The company, he said, keeps a list of known customers who owe fares. “And these are just the ones who have been reported,” he said.

Martin proposes that city council pass a bylaw making pre-payment of all taxi fares in Port Alberni mandatory.

According to Martin, Victoria and Nanaimo are examples of two such communities that have passed similar bylaws. “I believe it’s time Port Alberni does the same,” he said.

There would be issues with the city passing such a bylaw, city planner Scott Smith said.

Smith found no similar bylaw in Nanaimo, but he couldn’t confirm whether Victoria had one or not.

The city also wouldn’t have the ability to enforce the bylaw, Smith said.

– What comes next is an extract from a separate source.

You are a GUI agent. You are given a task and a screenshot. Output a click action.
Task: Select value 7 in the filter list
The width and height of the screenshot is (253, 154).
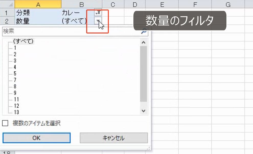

As well, local government can only  craft bylaws that provincial legislation enables them to. “I’m not sure if the province would allow the city to do that,” he said.

Martin’s initiative with city council is independent from the company, said a United Cabs spokesperson. “We never discussed this at our last directors’ meeting. He’s doing it on his own and with the best intentions.”

The spokesperson, who didn’t want to give his name, was standing in for regular manager Aaron Franco, who is away and unavailable for comment.

The spokesperson couldn’t say if there are more fare rip-offs now than in the past. “It’s been a problem for as long as cabs have been around though,” he said.

Taxi companies already have legislative recourse to guard against fare-jumpers, said Jan Broocke, who is the director of the Passenger Transportation Board, an independent tribunal that licenses  taxis, limousines, shuttle vans and inter-city buses in B.C.

According to Broocke, the Passenger Transportation Act states that a driver must not refuse to transport a passenger unless the passenger refuses to pay a deposit to the driver on request.